§ **REQUIRED ACTION**
Filter this data down to the lines that hold "agent", and copy them.
Start of Block
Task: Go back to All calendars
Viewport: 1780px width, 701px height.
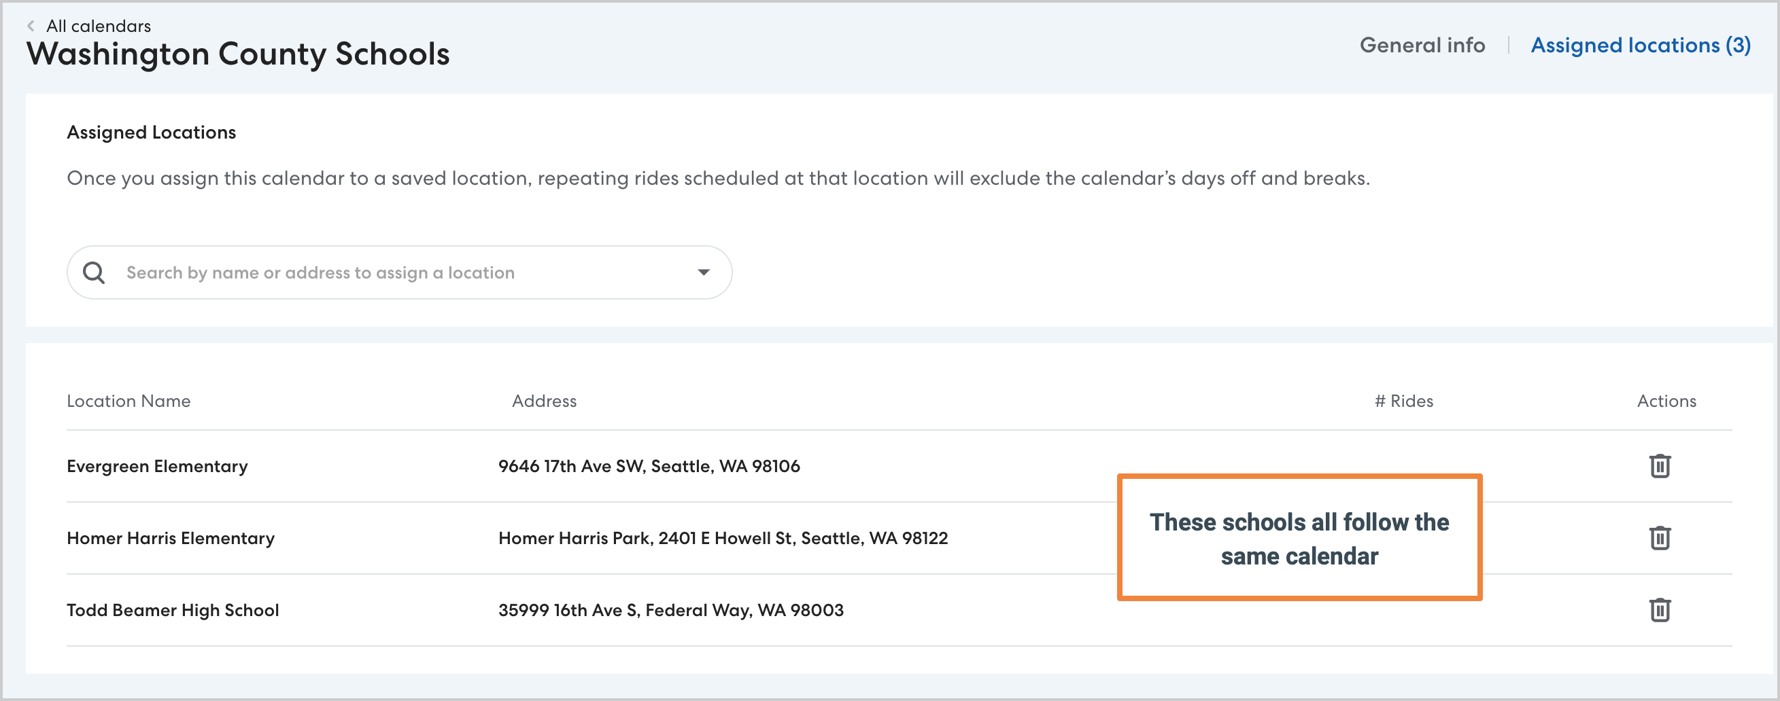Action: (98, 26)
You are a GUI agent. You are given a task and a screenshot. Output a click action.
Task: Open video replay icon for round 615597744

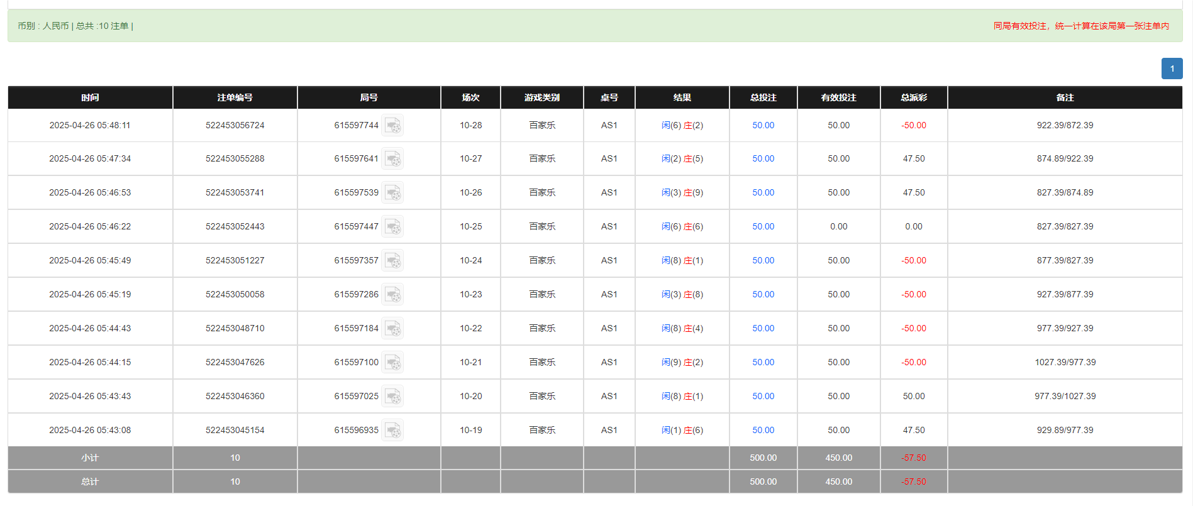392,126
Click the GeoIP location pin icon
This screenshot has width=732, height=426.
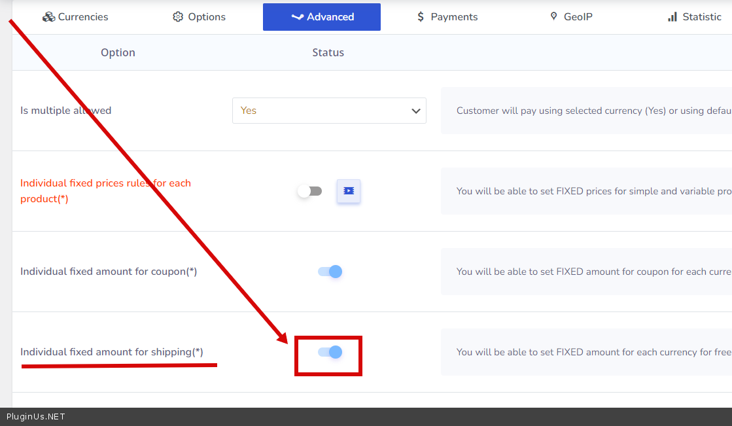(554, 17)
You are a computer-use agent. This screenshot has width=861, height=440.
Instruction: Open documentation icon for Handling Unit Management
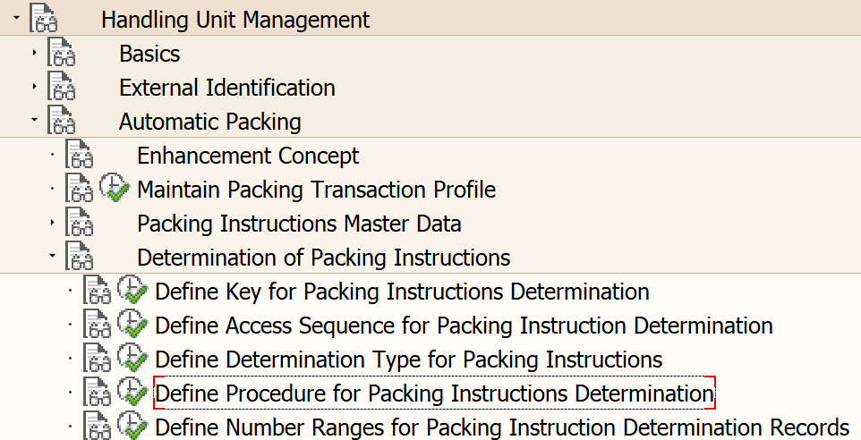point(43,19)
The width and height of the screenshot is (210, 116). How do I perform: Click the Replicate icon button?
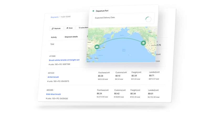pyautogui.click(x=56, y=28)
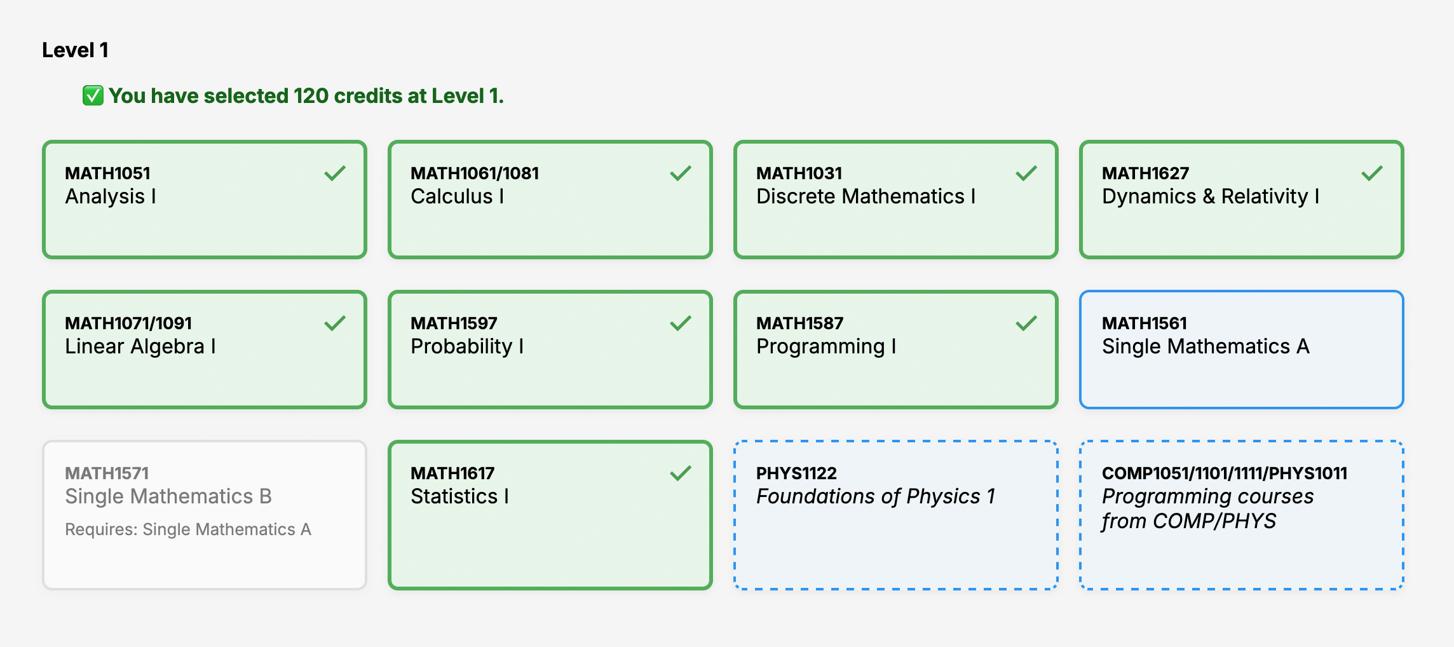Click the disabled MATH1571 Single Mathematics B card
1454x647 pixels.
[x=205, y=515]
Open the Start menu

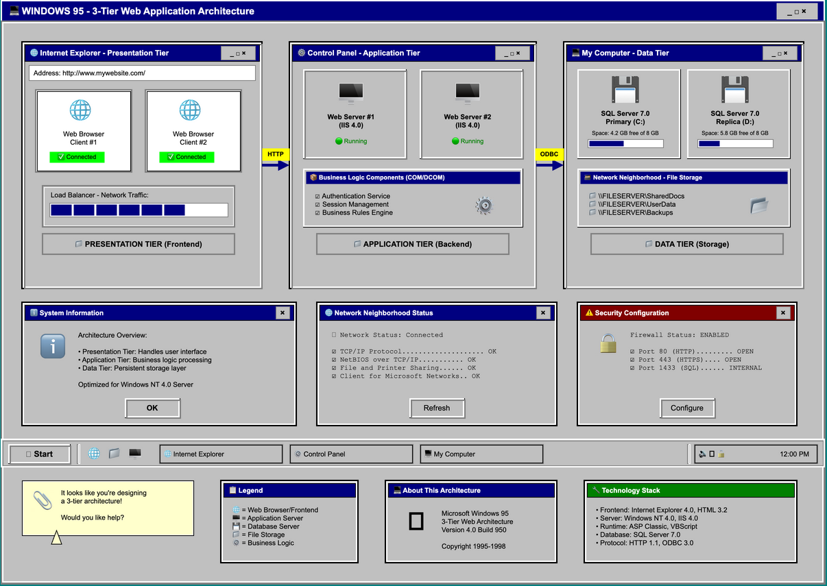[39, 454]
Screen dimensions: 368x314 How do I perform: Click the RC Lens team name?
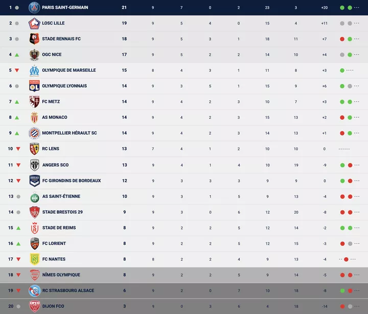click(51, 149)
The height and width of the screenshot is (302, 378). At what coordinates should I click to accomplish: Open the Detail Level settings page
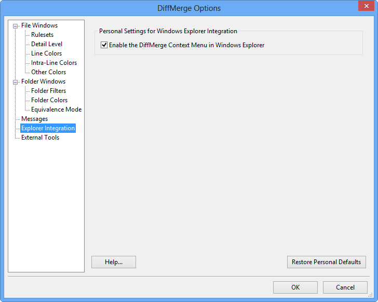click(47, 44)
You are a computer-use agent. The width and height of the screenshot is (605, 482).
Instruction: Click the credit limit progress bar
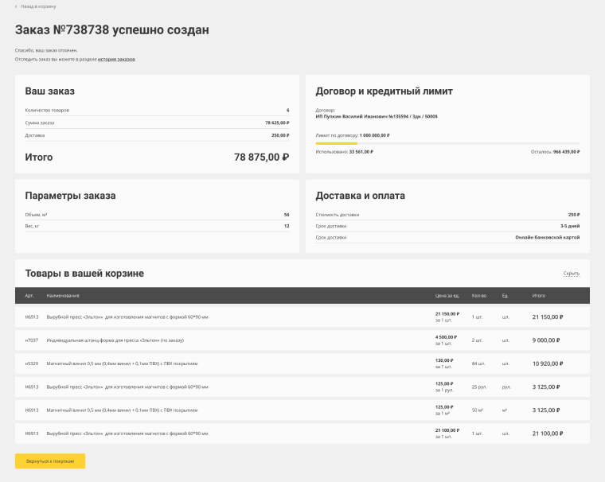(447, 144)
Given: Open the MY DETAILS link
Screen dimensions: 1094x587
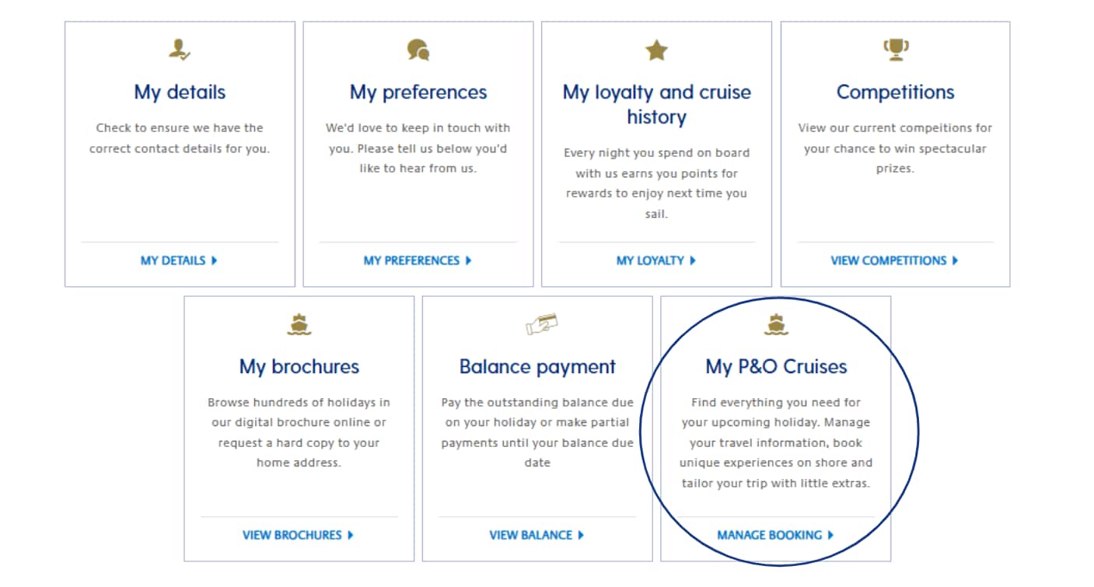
End of Block
§ **OUTPUT OF THE EXERCISE**
You are a GUI agent. You are given a task and a screenshot. Output a click action.
You are a computer-use agent. This screenshot has width=861, height=440.
You are a computer-use agent. The width and height of the screenshot is (605, 482).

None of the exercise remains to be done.